_Instructions for the task_. Please keep only those lines of the records that contain the string "Click", copying each line in full. Match capitalization.

Pointing records for pages and screenshots
— START —

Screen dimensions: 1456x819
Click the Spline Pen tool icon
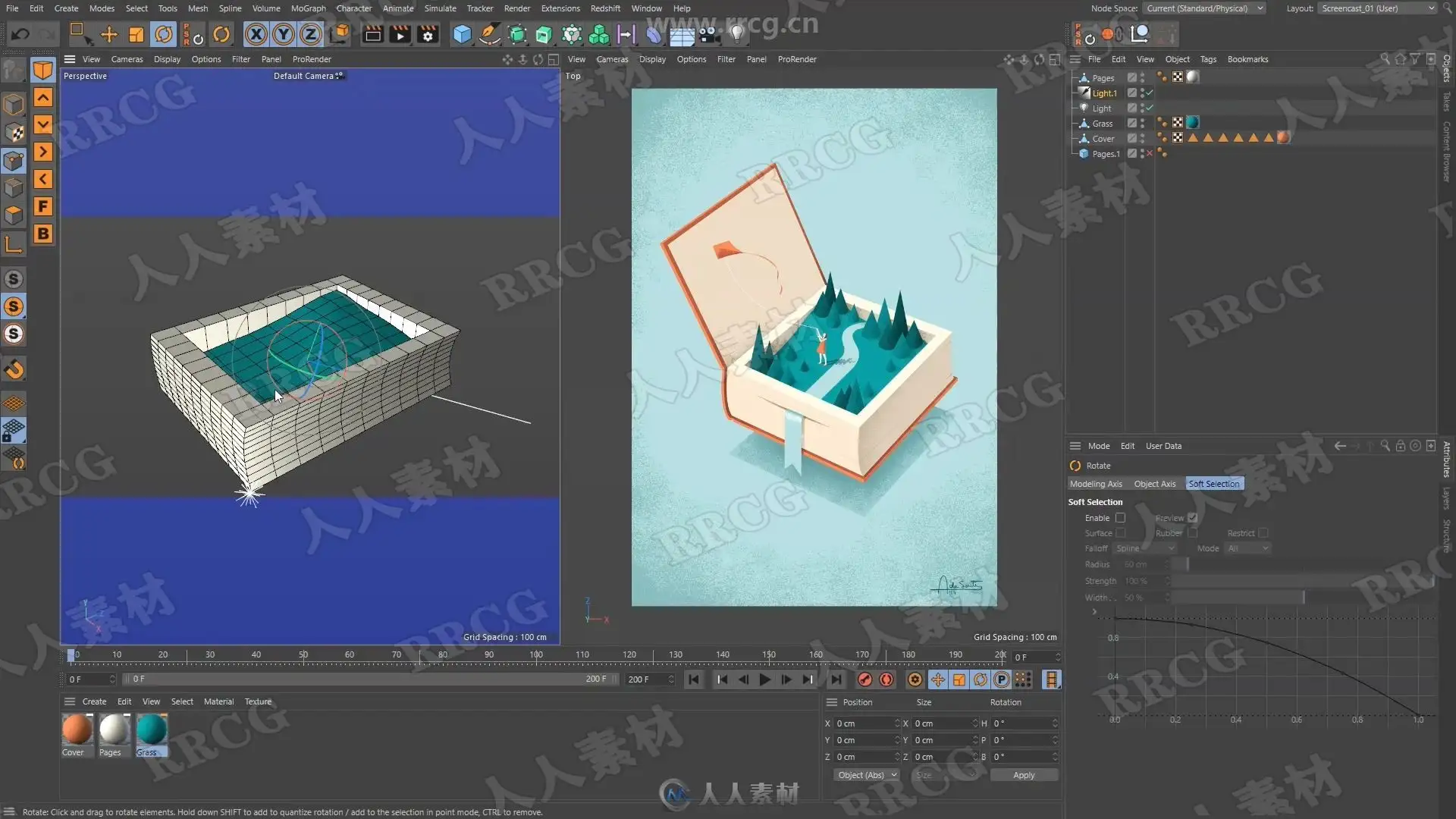[x=490, y=34]
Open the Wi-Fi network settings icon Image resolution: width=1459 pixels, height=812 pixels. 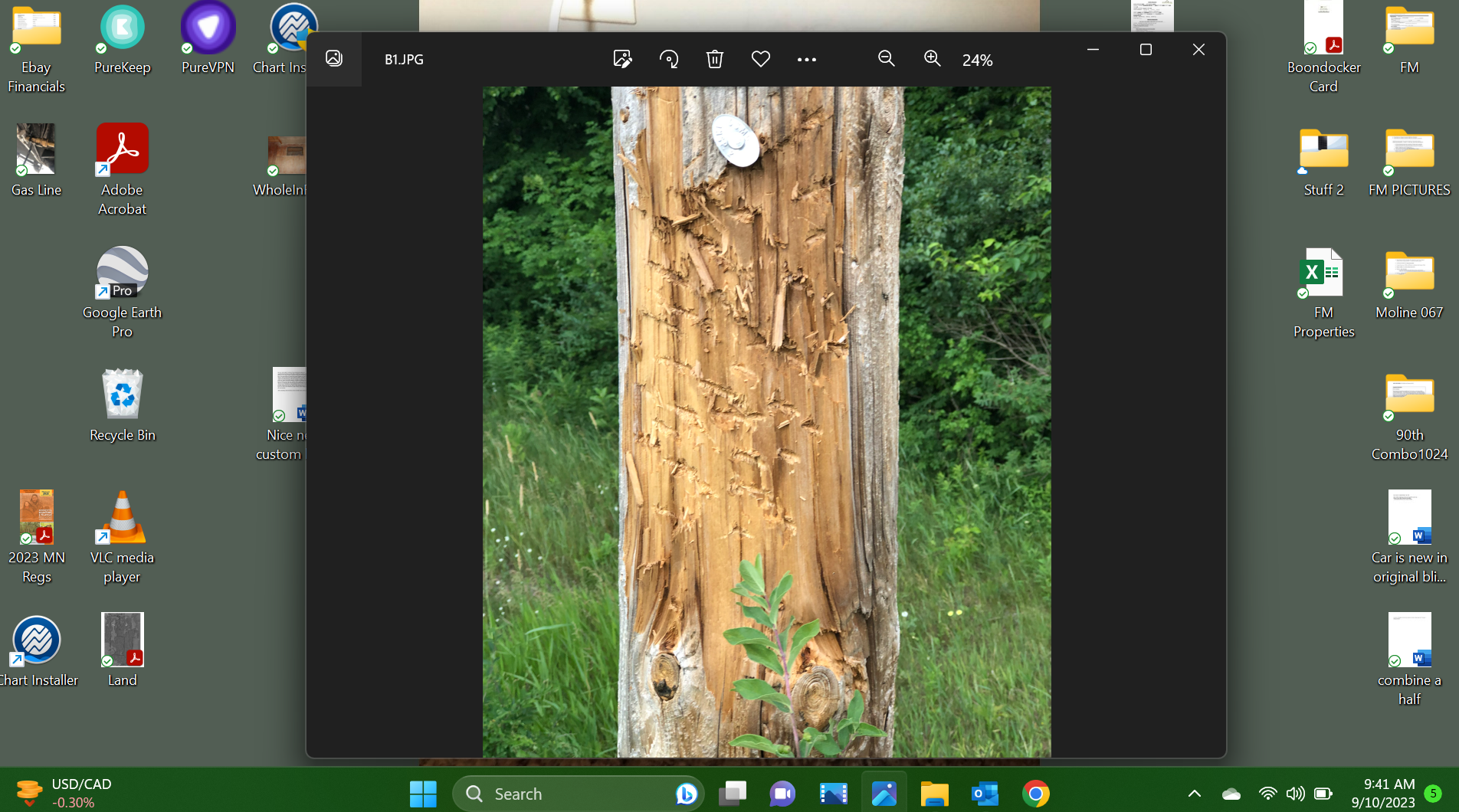pos(1268,794)
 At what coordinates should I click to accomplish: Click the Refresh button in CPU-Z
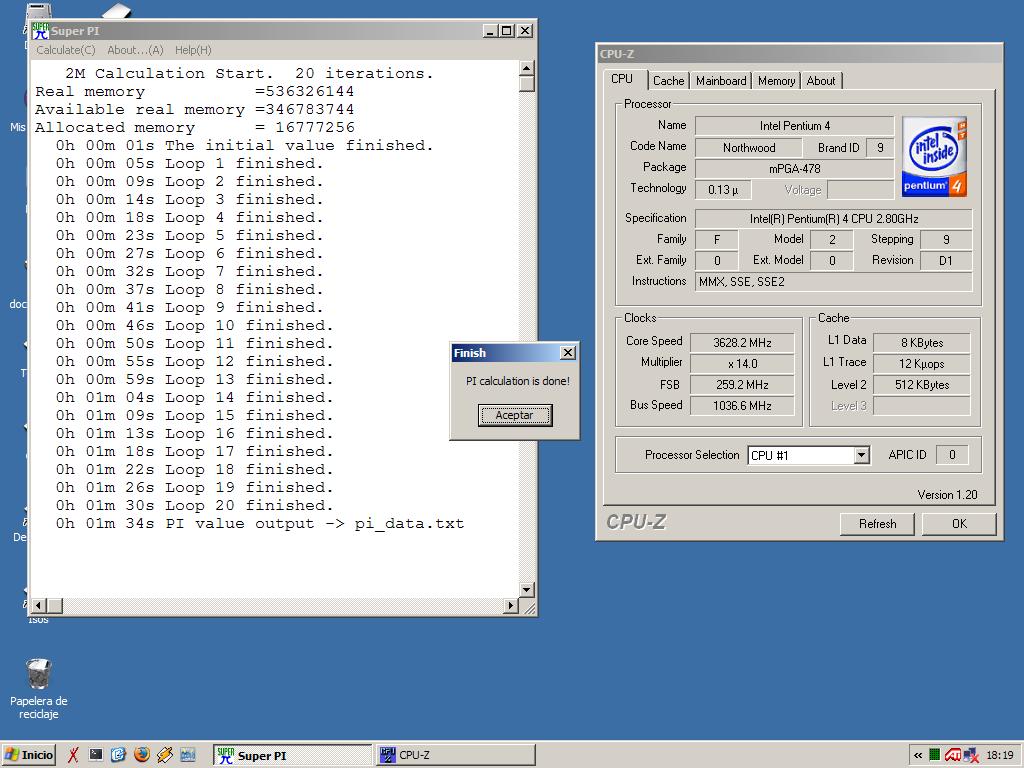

— END —

_Answer below_.
Click the Spline Pen tool icon
 At what coordinates should I click to accomplish: Click the Refresh button in CPU-Z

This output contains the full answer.